Provided passage -
━━━━━━━━━━━━━━━━━━━━━━━━━━━━━━

Marketing Manager Reclines With Glass Of Scotch After Several Hours Discussing What Font To Use In Brochure

Marketing Manager Reclines With Glass Of Scotch After Several Hours Discussing What Font To Use In Brochure

EFFIE BATEMAN | Lifestyle | Contact

A Marketing and Branding manager paid a fuck load to make everyone else’s jobs difficult has rewarded himself for some ‘hard work’ this week, having spent gruelling several hours deciding on what font to use for a brochure that no one will ever look at.

Known as the constant thorn in the side to his marketing team, John Beechum [40] loves nothing more than sending 50 emails hyper fixating on the tiniest things, such as changing a word on a pamphlet from ‘good’ to ‘great’, or dropping into the office to demand huge changes mere hours before anything goes to print.

━━━━━━━━━━━━━━━━━━━━━━━━━━━━━━

Problems to work on -
- 1) How old is John Beechum, according to the brochure font article?
- 2) Please list every word or phrase that the brochure font article puts inside single quotation marks.
- 3) Carry the brochure font article on from its last sentence.

Records -

━━━━━━━━━━━━━━━━━━━━━━━━━━━━━━

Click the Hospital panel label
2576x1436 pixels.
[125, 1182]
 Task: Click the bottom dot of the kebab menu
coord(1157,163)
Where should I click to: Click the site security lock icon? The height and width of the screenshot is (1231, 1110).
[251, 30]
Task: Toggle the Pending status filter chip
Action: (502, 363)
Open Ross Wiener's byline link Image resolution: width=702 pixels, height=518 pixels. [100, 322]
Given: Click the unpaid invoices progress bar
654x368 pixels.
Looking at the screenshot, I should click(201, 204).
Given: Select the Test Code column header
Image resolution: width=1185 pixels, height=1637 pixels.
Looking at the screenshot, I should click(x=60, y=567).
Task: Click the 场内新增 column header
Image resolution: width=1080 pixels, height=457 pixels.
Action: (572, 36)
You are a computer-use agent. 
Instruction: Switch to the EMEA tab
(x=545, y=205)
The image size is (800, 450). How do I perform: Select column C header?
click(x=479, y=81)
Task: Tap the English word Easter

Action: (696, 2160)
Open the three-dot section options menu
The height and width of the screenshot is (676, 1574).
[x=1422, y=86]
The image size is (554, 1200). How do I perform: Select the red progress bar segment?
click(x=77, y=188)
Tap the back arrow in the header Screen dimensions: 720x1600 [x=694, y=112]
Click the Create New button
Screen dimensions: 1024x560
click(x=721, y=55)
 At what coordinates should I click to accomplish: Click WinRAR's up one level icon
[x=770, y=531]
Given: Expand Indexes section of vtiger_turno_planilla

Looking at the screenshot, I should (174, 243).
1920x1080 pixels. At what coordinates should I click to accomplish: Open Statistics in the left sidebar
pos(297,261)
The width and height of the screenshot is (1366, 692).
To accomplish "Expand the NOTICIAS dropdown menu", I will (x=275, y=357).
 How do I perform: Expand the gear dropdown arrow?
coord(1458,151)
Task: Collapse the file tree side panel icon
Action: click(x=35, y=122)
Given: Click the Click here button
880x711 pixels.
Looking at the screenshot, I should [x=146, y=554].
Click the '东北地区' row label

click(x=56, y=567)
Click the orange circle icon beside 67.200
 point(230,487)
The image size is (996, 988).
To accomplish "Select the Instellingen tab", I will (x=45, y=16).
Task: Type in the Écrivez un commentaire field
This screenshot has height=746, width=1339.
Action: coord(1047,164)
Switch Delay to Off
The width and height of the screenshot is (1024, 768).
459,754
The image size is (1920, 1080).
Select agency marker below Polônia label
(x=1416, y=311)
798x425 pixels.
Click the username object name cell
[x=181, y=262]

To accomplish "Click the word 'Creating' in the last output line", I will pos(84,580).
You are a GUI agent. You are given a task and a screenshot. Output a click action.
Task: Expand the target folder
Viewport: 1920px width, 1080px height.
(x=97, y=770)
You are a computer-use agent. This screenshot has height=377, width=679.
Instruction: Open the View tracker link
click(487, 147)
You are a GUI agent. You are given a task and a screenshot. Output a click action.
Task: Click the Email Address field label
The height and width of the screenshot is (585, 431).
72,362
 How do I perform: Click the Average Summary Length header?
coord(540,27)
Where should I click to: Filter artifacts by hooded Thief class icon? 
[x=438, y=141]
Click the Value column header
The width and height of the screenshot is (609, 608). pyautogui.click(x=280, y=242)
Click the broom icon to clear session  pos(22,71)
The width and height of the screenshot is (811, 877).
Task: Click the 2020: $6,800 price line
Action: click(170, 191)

━━━━━━━━━━━━━━━━━━━━━━━━━━━━━━

Results for each task -
- 1) 40

- 2) ‘hard work’, ‘good’, ‘great’

- 3)
In fact, many of his employees suspect John always has an opinion for the sake of having an opinion, because it gives him the illusion he’s contributed to something – such as today, when he had an ‘epiphany’ on the perfect font to use for a Betoota Tourism pamphlet

A four page brochure the team has already had to spend four weeks working on.

“I’ve done some thinking, and I just don’t think Helvetica is inviting enough”, said John, talking out of his ass, “it seems a bit too hoity toighty for a tourism campaign.”

“I’m thinking…Arial.”

“I also don’t like the background colour”, he added, not realising that the graphic designer looked as though she was about to have a fit, “switch the yellow to purple.”

“Thanks guys, love your work.”

More to come.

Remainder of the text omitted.